In de huisartsenpraktijk krijgen we te maken met een zeer grote variëteit aan klachten, waar bovendien niet altijd onderzoek over bestaat. Richtlijnen geven een basis, maar het helpt ook als je gewezen wordt op iets wat je niet eerder zag. Zo herinner ik me goed mijn eerste patiënte met pityriasis rosea. Ik had geen idee wat ik ervan moest maken, maar mijn opleider hielp me na 1 blik uit de brand. Fascinerend vond ik het, hoe je in 1 oogopslag een puzzel kon oplossen.

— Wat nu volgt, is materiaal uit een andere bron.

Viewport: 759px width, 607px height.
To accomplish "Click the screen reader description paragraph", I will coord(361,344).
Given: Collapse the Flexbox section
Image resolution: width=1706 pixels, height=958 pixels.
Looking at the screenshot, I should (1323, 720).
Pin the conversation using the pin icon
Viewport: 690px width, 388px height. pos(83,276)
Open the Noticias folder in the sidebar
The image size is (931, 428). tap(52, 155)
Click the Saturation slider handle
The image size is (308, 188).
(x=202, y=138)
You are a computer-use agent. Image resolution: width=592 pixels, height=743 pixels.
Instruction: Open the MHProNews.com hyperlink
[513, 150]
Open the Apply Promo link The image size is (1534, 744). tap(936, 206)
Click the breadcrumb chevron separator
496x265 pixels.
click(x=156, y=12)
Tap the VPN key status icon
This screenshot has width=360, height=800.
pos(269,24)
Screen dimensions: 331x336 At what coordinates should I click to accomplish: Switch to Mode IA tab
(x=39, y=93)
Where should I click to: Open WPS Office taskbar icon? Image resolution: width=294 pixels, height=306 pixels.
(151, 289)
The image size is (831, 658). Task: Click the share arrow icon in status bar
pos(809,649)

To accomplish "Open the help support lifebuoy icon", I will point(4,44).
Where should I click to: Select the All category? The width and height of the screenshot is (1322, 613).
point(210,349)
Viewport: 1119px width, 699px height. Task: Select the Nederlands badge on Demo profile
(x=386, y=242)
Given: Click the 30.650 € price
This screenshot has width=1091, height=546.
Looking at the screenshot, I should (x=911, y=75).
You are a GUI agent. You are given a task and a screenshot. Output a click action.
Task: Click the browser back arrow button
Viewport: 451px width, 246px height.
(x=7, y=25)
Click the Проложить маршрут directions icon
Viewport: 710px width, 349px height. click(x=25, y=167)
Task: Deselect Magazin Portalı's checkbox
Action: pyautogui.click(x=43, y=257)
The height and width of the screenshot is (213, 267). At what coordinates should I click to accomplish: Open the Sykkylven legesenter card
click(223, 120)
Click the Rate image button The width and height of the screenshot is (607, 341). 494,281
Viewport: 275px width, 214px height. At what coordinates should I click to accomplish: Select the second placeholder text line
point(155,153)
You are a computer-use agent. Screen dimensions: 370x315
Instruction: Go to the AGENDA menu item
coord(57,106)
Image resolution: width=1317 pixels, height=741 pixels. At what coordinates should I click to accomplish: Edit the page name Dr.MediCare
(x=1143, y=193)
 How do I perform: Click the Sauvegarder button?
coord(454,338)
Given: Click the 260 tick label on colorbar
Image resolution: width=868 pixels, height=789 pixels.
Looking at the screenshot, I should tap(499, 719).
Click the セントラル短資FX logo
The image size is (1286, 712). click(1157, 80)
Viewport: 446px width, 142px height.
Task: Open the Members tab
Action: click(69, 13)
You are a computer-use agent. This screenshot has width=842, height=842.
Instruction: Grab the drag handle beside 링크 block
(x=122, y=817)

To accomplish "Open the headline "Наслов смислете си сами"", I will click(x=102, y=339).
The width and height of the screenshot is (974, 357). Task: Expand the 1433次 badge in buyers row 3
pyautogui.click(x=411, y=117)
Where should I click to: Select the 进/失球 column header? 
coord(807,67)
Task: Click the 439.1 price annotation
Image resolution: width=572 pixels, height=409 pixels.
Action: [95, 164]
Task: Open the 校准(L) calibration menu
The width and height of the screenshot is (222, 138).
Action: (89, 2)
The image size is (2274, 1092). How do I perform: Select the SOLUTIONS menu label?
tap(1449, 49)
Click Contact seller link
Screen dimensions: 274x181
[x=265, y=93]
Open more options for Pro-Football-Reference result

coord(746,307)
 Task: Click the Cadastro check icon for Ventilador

Er zijn ook diagnosen die minder frequent voorkomen, maar die je net als pityriasis rosea zó stelt als je ze eenmaal herkent, zoals mucoïdcyste, of jicht tophi. Soms is een tip van een collega of een casuïstiekbeschrijving de sleutel om iets van een naam te kunnen voorzien, wat je ervoor het label ‘geen flauw idee, maar het kan vast geen kwaad’ had gegeven. Dat gold bij mij bijvoorbeeld voor een epulis gravidarum en de ziekte van Sever (google even als u ze nog niet kent).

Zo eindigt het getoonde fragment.